Bauer and Brown would have set off from their boat, anchored in some convenient cove, with their notebooks, boxes and bags, tomahawks and knives. On returning, laden with items which had taken their fancy during their walk through the bush, they would have set about separating, recording and preserving their haul. Imagine their work cabin on the Investigator: a separate place for botanising; a highly structured and organised space within the boat, which was itself a floating, separate and organised place; an expeditionary field base; a microworld quite set apart from the world 'outside'-apart both from the life of the Yolngu and the ordinary life of the European colony in Terra Australis. This was a place for the making of meanings in the natural/non-social world. We need hardly add that, for these men, the Yolngu were seen as part of nature, and not of society.

The next text we consider (ITEM 6.5) is an extract from a paper concerning cycads, recently published in a journal of chemistry. Here we see the cycad palms reduced to even smaller constituent parts. This text focuses on just one part of the fruit-the seed coat. Here the nature of cycad palms is made meaningful for us in terms of molecules and their characteristics. Imagine the context of the practices and techniques which underlie this paper. The author of the text may well have never studied, perhaps not even seen, a cycad palm in its natural setting. The meanings in this text were conjured into life in a modern laboratory. In such a laboratory we find separated spaces, organised in complex ways, for grinding and washing, for doing chromatography and for viewing things with specific sorts of light. A laboratory is a highly structured microworld – a space set apart from ordinary life.

6.5

Phytochemistry: cycadales article

But laboratory arrangements do not stay in these microworlds, they are exported to the 'Outside'. Scientific practices and achievements impinge on us all in a number of different ways. Of course, the meanings which are constructed in the laboratory are intended to tell us about the world of nature in which we live. This is accomplished through the production of texts, imbued with the authority of science, which circulate outside the laboratory, informing our understandings of nature, of ourselves, and of our relationship to nature. Thus, these texts, like Yolngu texts, have direct impact on everyday life.

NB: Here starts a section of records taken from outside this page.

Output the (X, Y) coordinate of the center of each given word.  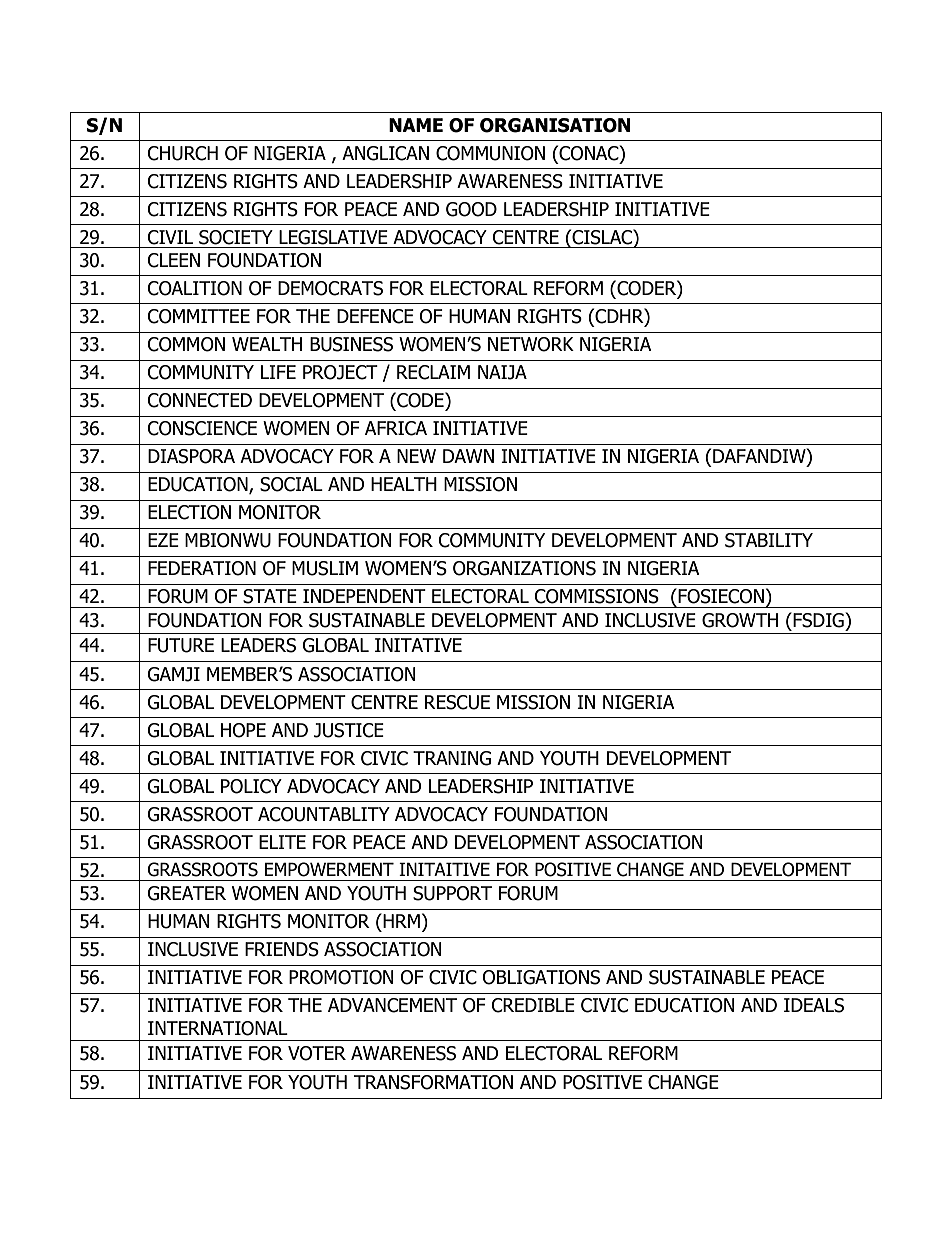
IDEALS (814, 1005)
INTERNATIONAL (218, 1028)
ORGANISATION (555, 125)
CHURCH (183, 153)
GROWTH (740, 620)
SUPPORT (452, 893)
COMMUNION (490, 153)
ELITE (282, 842)
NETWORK (531, 344)
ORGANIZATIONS (524, 568)
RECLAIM (433, 372)
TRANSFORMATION (433, 1082)
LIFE (278, 372)
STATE (270, 596)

Not only are scientific texts translocated into the outside world but so also are the new materials, processes and devices from the laboratory context in which the text was produced. For one thing, thousands of chemical substances created in the laboratory are introduced into the environment every year. Then too, there is the increasing tendency to adopt practices of precise quantification in more and more aspects of everyday life. Also, the material isolations and separations which characterise laboratory life increasingly feature in domestic life. Bruno Latour goes so far as to refer to recent developments as 'the transformation of society into a vast laboratory' (B. Latour, 'Give me a laboratory and I will raise the world', in K. Knorr-Cetina & M. Mulkay (eds), Science observed, Sage, London, 1983, p. 166). Thus, the ensemble of texts, practices, skills, equipment and attitudes that constitute science might be said to remake our world in the image of the microworld which is the laboratory.

The laboratory ... represents a mature form, not the origin of the gradually emerging project of remaking the world to make it knowable.

J. Rouse, Knowledge and power: toward a political philosophy of science, Cornell University Press, Ithaca, NY, 1987, p. 229

This discussion is presented to confirm, and to go some distance toward understanding, the profound impact which we all know scientific practice to have had on modern life.